Re: BUG #5443: Undetected deadlock situation

From: Claudio Freire <claudio(at)livra(dot)com>
To: Tom Lane <tgl(at)sss(dot)pgh(dot)pa(dot)us>
Cc: Kevin Grittner <Kevin(dot)Grittner(at)wicourts(dot)gov>, Peter Eisentraut <peter_e(at)gmx(dot)net>, pgsql-bugs(at)postgresql(dot)org
Subject: Re: BUG #5443: Undetected deadlock situation
Date: 2010-06-03 17:34:14
Message-ID: 1275586454.24950.8.camel@klauss.livra.local
Views: Raw Message | Whole Thread | Download mbox | Resend email
Thread:
Lists: pgsql-bugs

On Fri, 2010-04-30 at 11:50 -0400, Tom Lane wrote:

> "Kevin Grittner" <Kevin(dot)Grittner(at)wicourts(dot)gov> writes:
> > Eliminating null columns and mangling column headers for length, I
> > get this:
>
> > locktype | tranid | virtualx | pid | mode | gr
> > transactionid | 39773877 | 63/15761 | 11157 | ShareLock | f
> > transactionid | 39773877 | 4/10902 | 6421 | ExclusiveLock | t
>
> > So it looks like two locks on the same transaction ID by different
> > transactions.
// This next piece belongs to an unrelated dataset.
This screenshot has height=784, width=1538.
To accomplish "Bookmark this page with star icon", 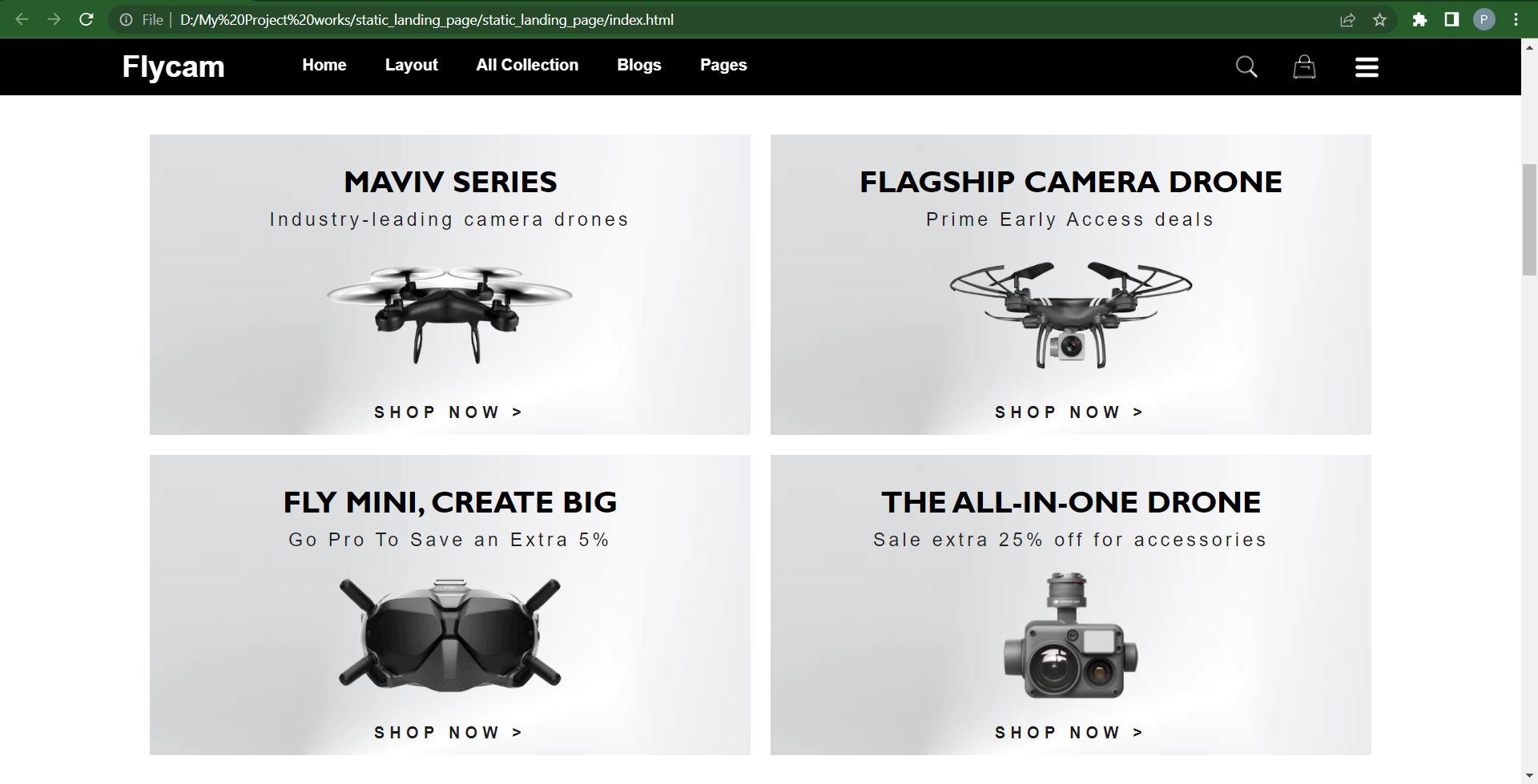I will [1379, 20].
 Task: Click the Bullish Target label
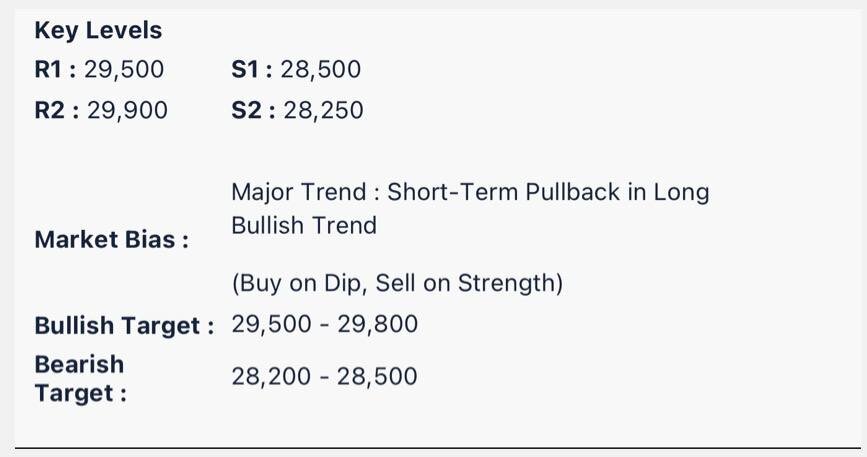point(124,325)
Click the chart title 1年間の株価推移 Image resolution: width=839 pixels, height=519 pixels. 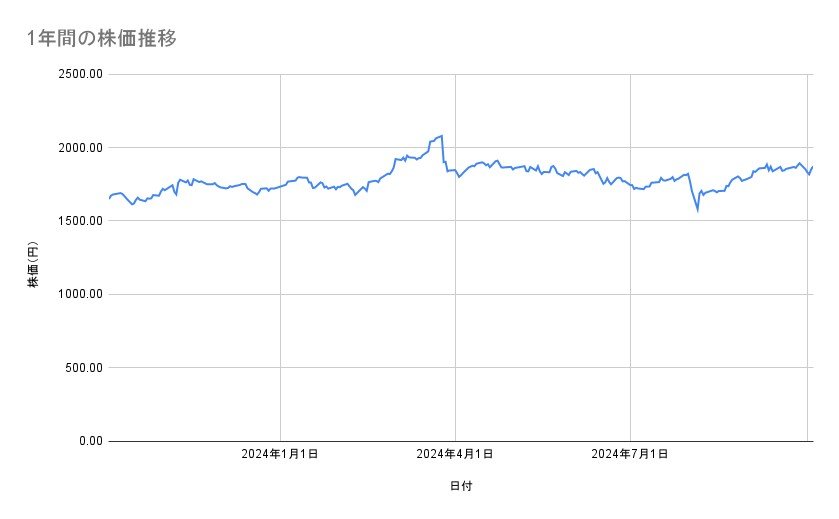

How does that happen?
>
> That's perfectly normal --- it indicates that pid 11157 is waiting for
> a row-level lock that's currently held by pid 6421. We translate
> row-level locking delays into waits for XID locks in order to limit
> the number of distinct locks that have to be remembered in the shared
> lock table. (We'd soon blow out shared memory if per-row lock data had
> to be kept there.)
>
> As Peter stated, there's no evidence of an actual problem in this
> bug report. I'd go looking for clients sitting with open
> transactions...

It may be that indeed there isn't a deadlock, but an abnormal
performance drop.

I couldn't get a gdb trace before I just had to work around the issue
since it happens in a production server, and when it does it means
trouble for our app.

The workaround is to break the transaction into a SELECT for the rows to
be updated, followed by individual updates batched in transactions of a
couple hundred.

With that pattern, everything works as expected. The SELECT takes a
sweet time (but doesn't block any other transaction), and the updates go
pretty fast thanks to HOT.

I didn't try a SELECT FOR UPDATE followed by all the updates in a single
transaction yet, that would result in the same behavior as the massive
update, but perhaps without the "deadlock" (or performance drop).

What I did do is analyze server load during the events, and as I
suspected, disk activity during the "deadlocks" seems to suggest a
vacuuming taking place. Although there was no autovacuum entry in
pg_stat_activity every time I checked, disk activity precisely matches
the case when autovacuum decides to vacuum a big table.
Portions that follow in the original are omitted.